Тихо и спокойно прожили мы лето в деревенской обстановке. Я довольно много работала. Одна из моих акварелей, изображающая озеро в Гусь-Завод Железном, была впоследствии приобретена Третьяковской галереей[149]. Мы много гуляли. Ходили по лесу, собирали грибы. Сергей Васильевич немедленно организовал разумное грибное хозяйство. Найдя гнездо грибов, он снимал большие, оставляя маленькие расти, прикрыв их ветками или мхом. Когда он замечал в моей корзине маленький гриб, он с укоризной говорил: «Ну, какая тебе охота губить такого малыша».
Это было его последнее лето. Возвращались мы на пароходе до самой Москвы.

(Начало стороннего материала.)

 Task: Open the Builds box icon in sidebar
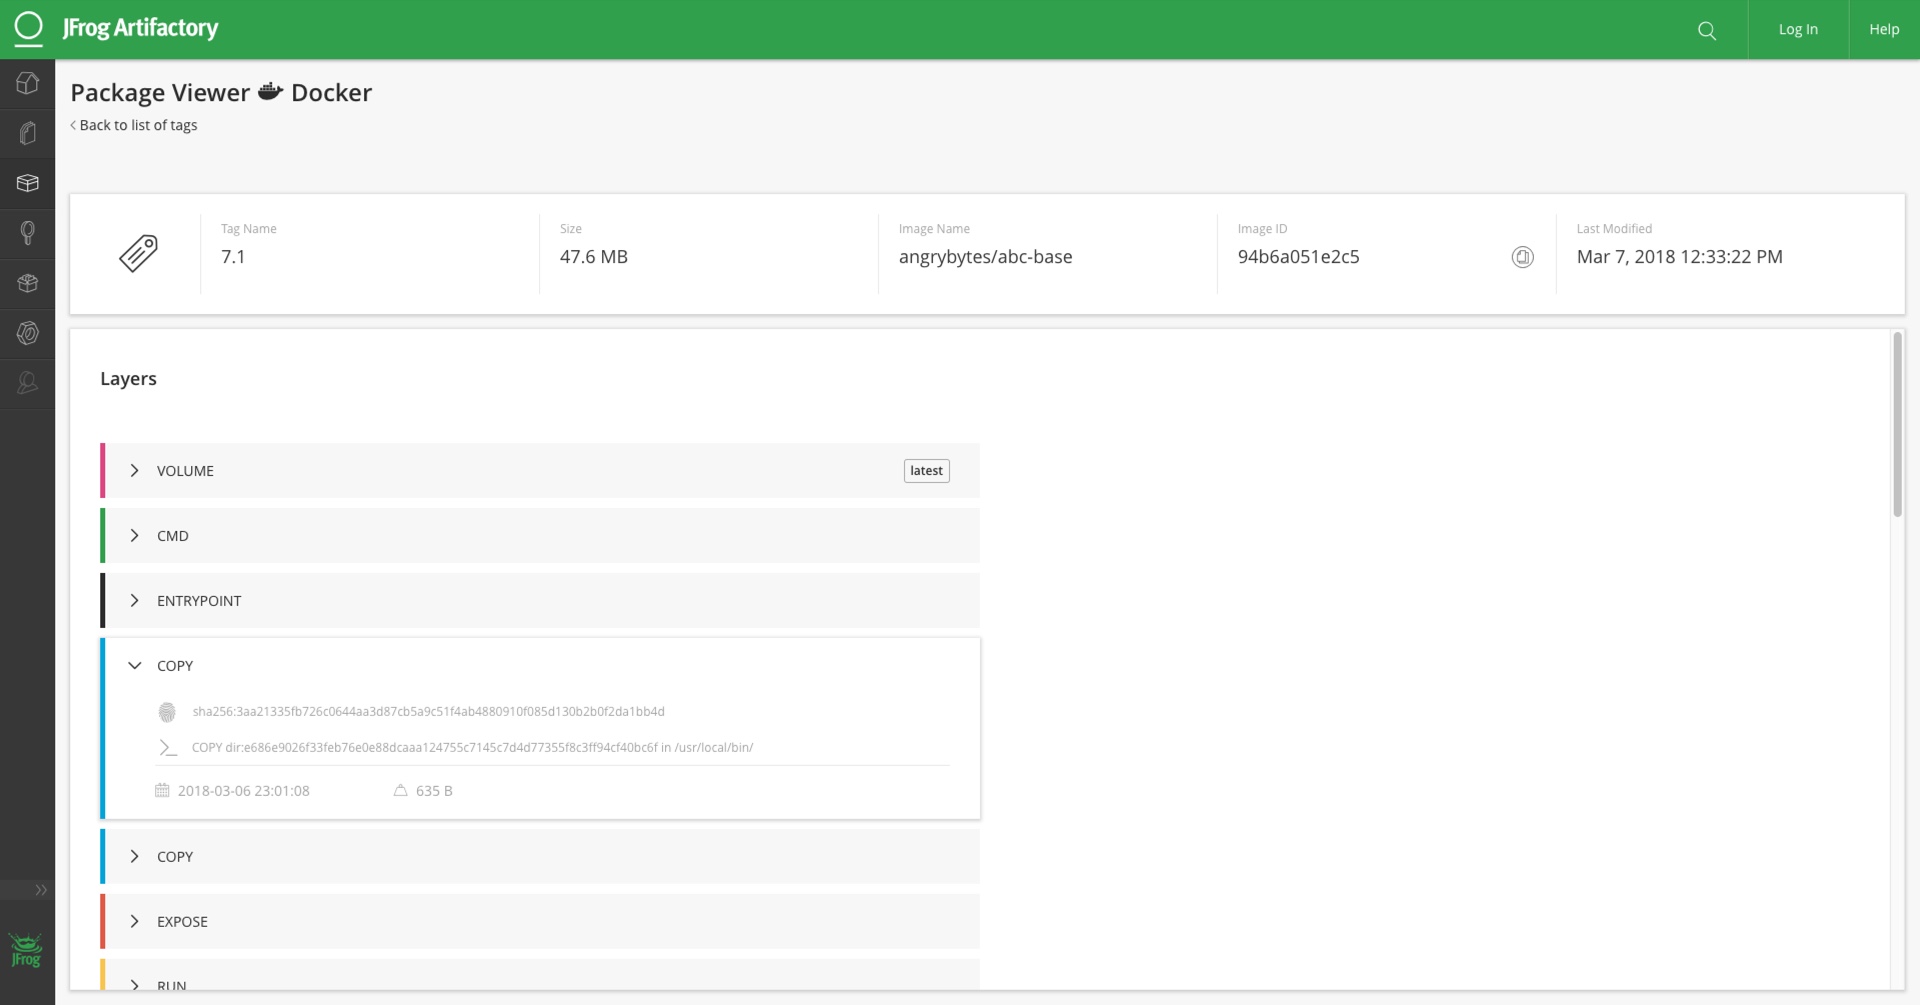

На следующее же по приезде в Москву утро мы собрались на выставку картин ленинградских и московских художников. Там меня ожидало большое огорчение. Я не могла сразу найти моих, небольших по размеру вещей[150]. Они были повешены в трех разных местах огромного помещения выставки. Особенно я огорчилась за свою большую картину — натюрморт «Овощи», которую я считала хорошей живописной вещью. Она, нуждавшаяся в большом отходе, была повешена в очень узком проходе между двумя щитами, и настолько низко, что стоявшая публика закрывала ее. Так была сведена на нет хорошая вещь. Я молча стояла, совершенно растерянная от московского «приема». Сергей Васильевич, переживавший то же самое, вдруг ласково положил мне руку на плечо и тихо проговорил: «Асинька, не огорчайся, это пустяки».
В тот же день вечером мы уехали из Москвы.
Несмотря на то что я внешне спокойно перенесла мое огорчение, я сразу по приезде заболела нервным расстройством, проболев весь сентябрь. Нам не повезло. Только я встала с постели, как в октябре заболел Сергей Васильевич. И только с ноября наша жизнь стала постепенно входить в обычное русло — работа, главным образом работа.
В 1932 году Сергей Васильевич был избран в действительные члены Академии наук. Открылись новые возможности, новые обязанности. Ему, как и другим академикам-химикам, начали постройку специальной лаборатории.
Много раз Григорий Васильевич Пеков — первый директор Опытного завода — и другие сотрудники и ученики Сергея Васильевича говорили мне, что мой гражданский долг беречь и охранять его. Конечно, все бытовые дела и заботы я взяла на себя, как делала и раньше.